De Wabo betreft de vergunning van rechtswege. Er zijn heel veel vergunningen. Ik zeg met nadruk dat wij die niet op een hoop willen vegen.

De voorzitter: Daar hebben wij het goed over gehad.

Minister Cramer: Daar hebben wij het inderdaad goed over gehad. De meerwaarde van de Wabo is dat al die vergunningen in één keer, aan één loket behandeld worden door de overheid. De bouwvergunningen, de monumentenzorg en de welstand worden nu apart geregeld en dat blijft zo. Het specialiteitsbeginsel wordt gehandhaafd. Het punt is de wijze waarop de zwakkere belangen, waartoe ik de monumentenzorg reken, in een goede balans kunnen worden afgewogen ten opzichte van de harde economische belangen. Hoe borg je een adequate afweging van belangen? Daarover zullen wij de Kamer nader informeren. Ook op dit punt hebben wij het liefst een integrale benadering. De intentie van de Kamer en ook van ons is om zaken integraal aan te pakken om afstemmingsproblemen aan het eind van het traject te vermijden. Wij proberen om alles wat wij willen borgen een plaats te geven aan het begin van het besluitvormingsproces zodat wij aan het eind van het proces een transparant overzicht hebben. Tot zover de hoofdlijnen.

De voorzitter: Kunt u nog iets zeggen over het tijdschema?

Minister Cramer: De ingangsdatum van de Wabo is nog steeds 1 januari 2010. Er is een zeer krap schema, want er moet nog heel veel gebeuren.

De voorzitter: Het wetsvoorstel moet nu ongeveer bij de Tweede Kamer liggen.

Minister Cramer: Ja. Ik kan nu niet de exacte data noemen, maar het schema is zodanig dat, als iedereen meewerkt, de ingangsdatum gehaald kan worden. Daarbij reken ik ook op de gemeenten, want zij moeten hun zaakjes dan ook voor elkaar hebben.

————————

Opdracht 1: Welke ingangsdatum van de Wabo noemt minister Cramer in het fragment?
Opdracht 2: Schrijf een vervolg op het fragment over de Wabo, aansluitend op de laatste zin.

Materiaal:

————————

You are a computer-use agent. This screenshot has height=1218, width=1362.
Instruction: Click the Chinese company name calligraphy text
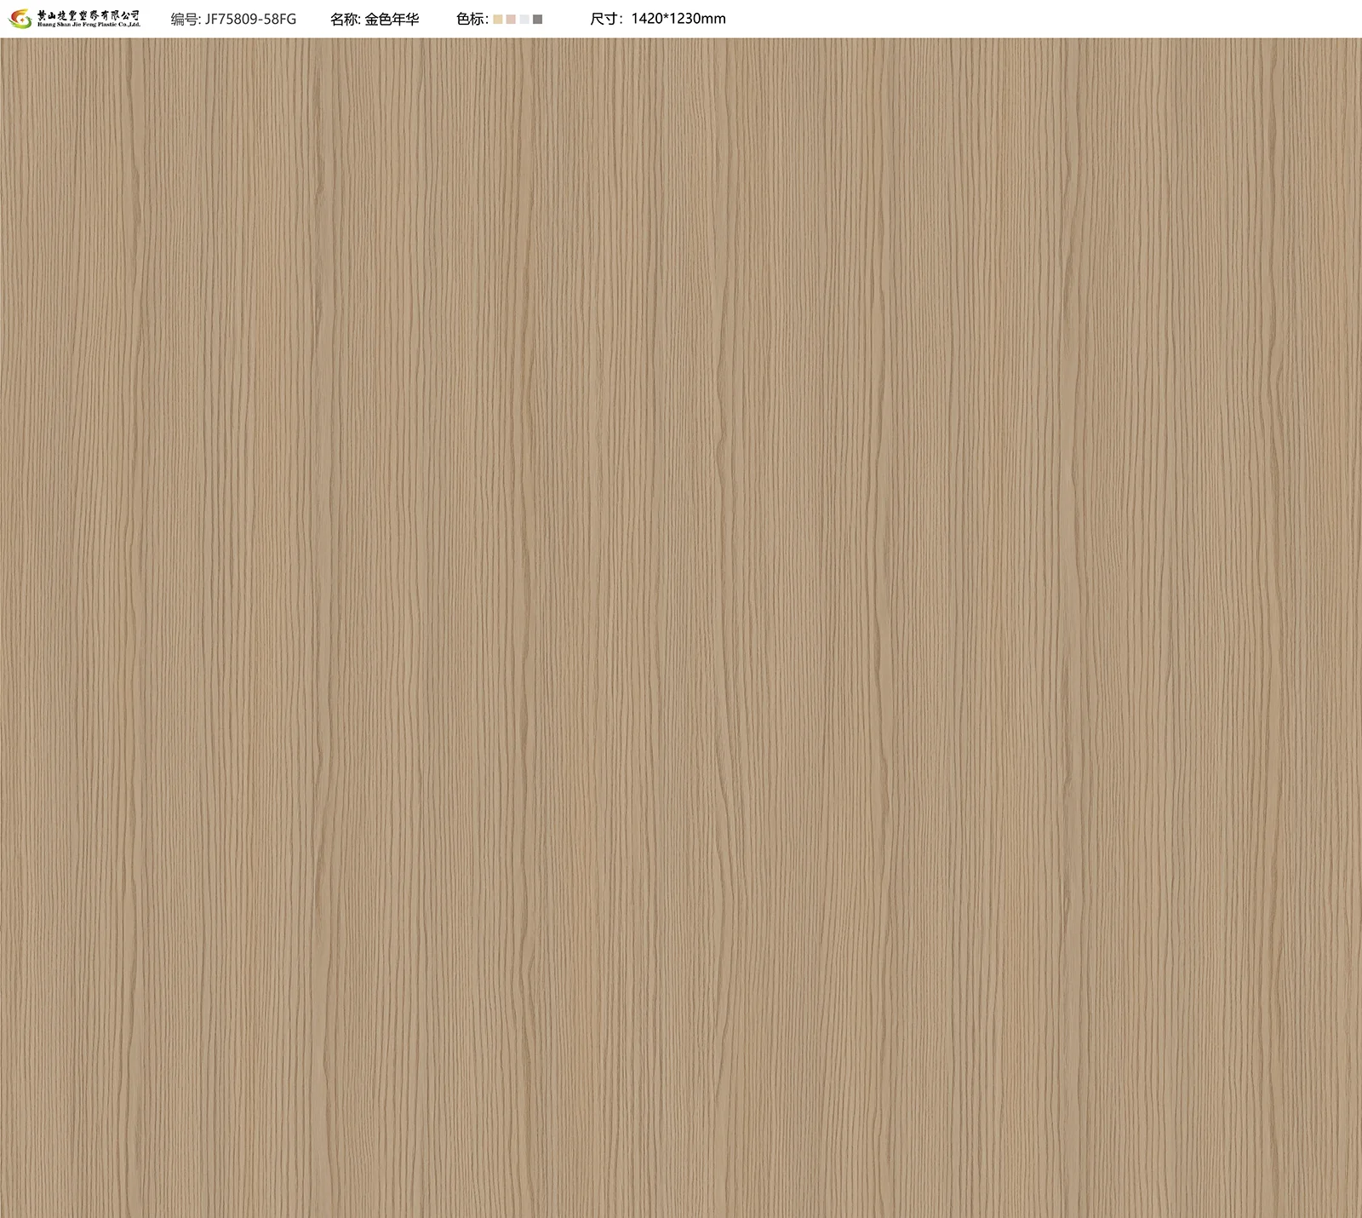[x=89, y=14]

————————

Antwoord 1: De ingangsdatum van de Wabo is nog steeds 1 januari 2010.

Antwoord 2:
Ik heb al gezegd dat via de verankering in het Bro en daarmee in de bestemmingsplannen de belangen van erfgoed zijn geborgd. Dit gebeurt ook in de Wabo.

Hoe wordt geborgd dat er voldoende aandacht is voor cultuurhistorisch waardevol erfgoed? Is het voornemen om de wettelijke verplichting van een welstandstoets te schrappen niet een punt van zorg? Dat zullen wij niet zo maar doen als er nog geen nieuwe schoenen zijn. Wij gaan niet eerst dingen afschaffen zonder dat duidelijk is wat ervoor in de plaats komt. Ook daarover wordt de Kamer nader geïnformeerd.

Wat betreft de Wabo en de lex silencio positivo hebben wij het over de termijn van acht weken gehad. Ik kan nu nog niet zeggen hoe wij het cultuurhistorisch erfgoed precies een plaats zullen geven in de planologische instrumenten. Daarover is nog overleg met collega’s nodig. Ik heb de hoofdlijn geschetst. Op het punt van de lex silencio positivo gebeurt er voorlopig niets anders dan ik met de Kamer besproken heb.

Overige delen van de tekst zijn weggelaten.